Records for processing:
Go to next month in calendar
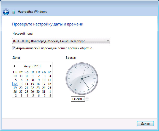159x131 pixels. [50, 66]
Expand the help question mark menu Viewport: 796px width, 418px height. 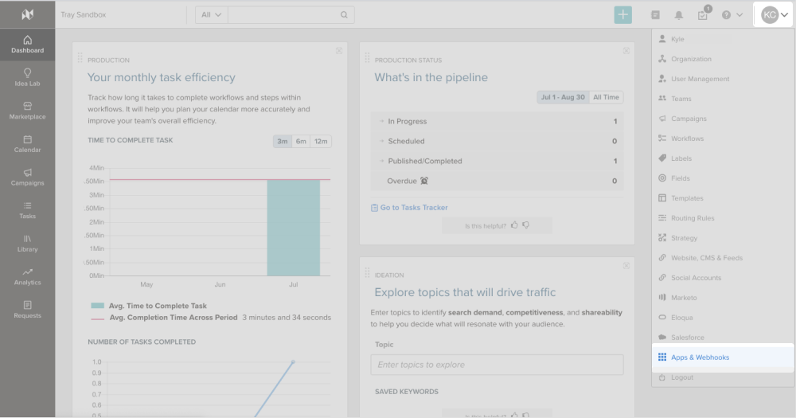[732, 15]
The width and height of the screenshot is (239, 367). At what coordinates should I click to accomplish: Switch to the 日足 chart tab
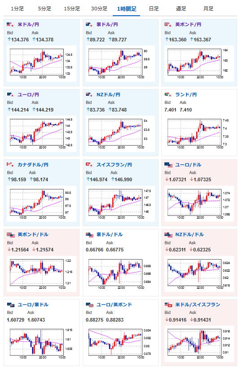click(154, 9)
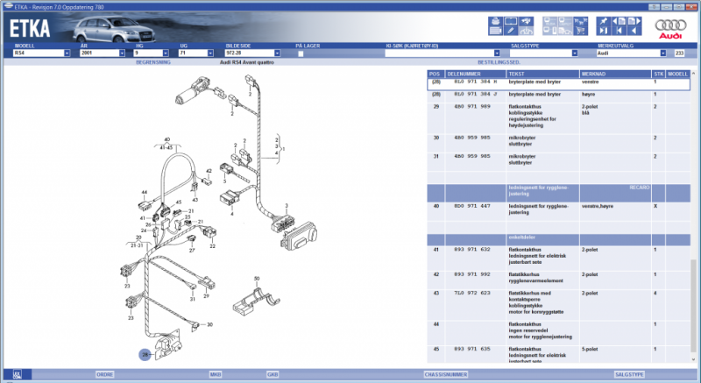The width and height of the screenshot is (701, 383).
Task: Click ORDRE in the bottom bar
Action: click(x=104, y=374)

...

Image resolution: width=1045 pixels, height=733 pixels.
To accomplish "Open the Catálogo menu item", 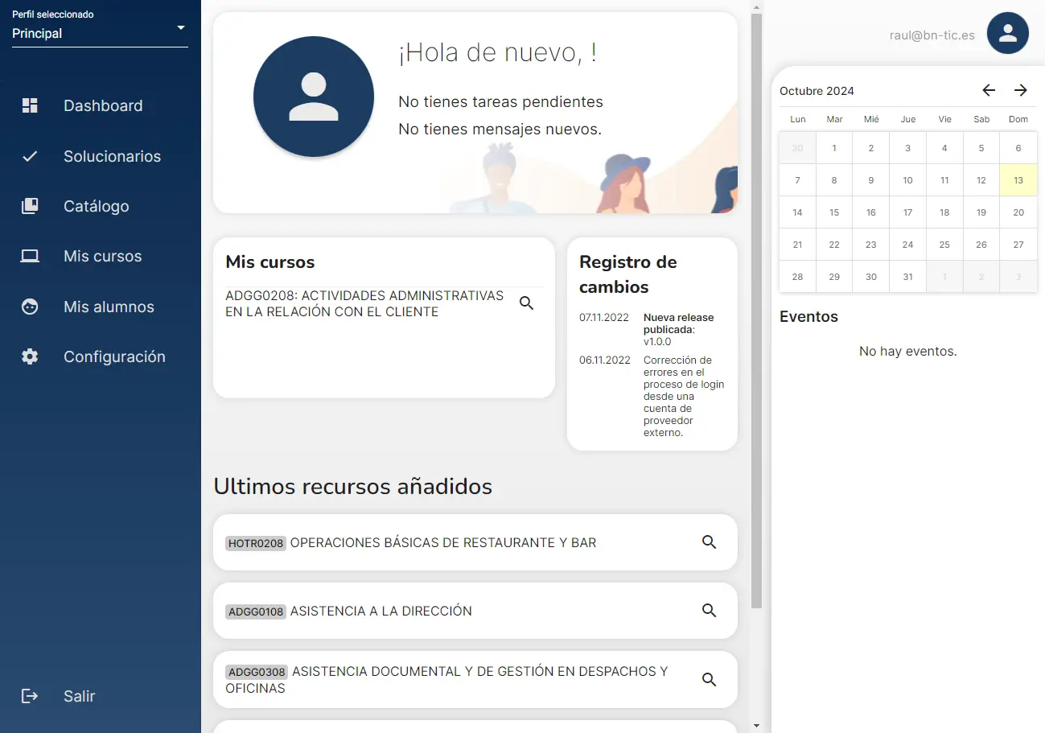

What to do: Rewrite the listing lines from the one containing "The width and height of the screenshot is (239, 367)." through the one containing "Action: click(x=104, y=374)", inclusive, replacing "chart tab" with "chart view" and leaving everything else unchanged. Leave the pictures out of your answer.

Response to this task:
The width and height of the screenshot is (239, 367). At what coordinates should I click to accomplish: Switch to the 日足 chart view
click(154, 9)
The width and height of the screenshot is (701, 383).
Task: Click ORDRE in the bottom bar
Action: click(x=104, y=374)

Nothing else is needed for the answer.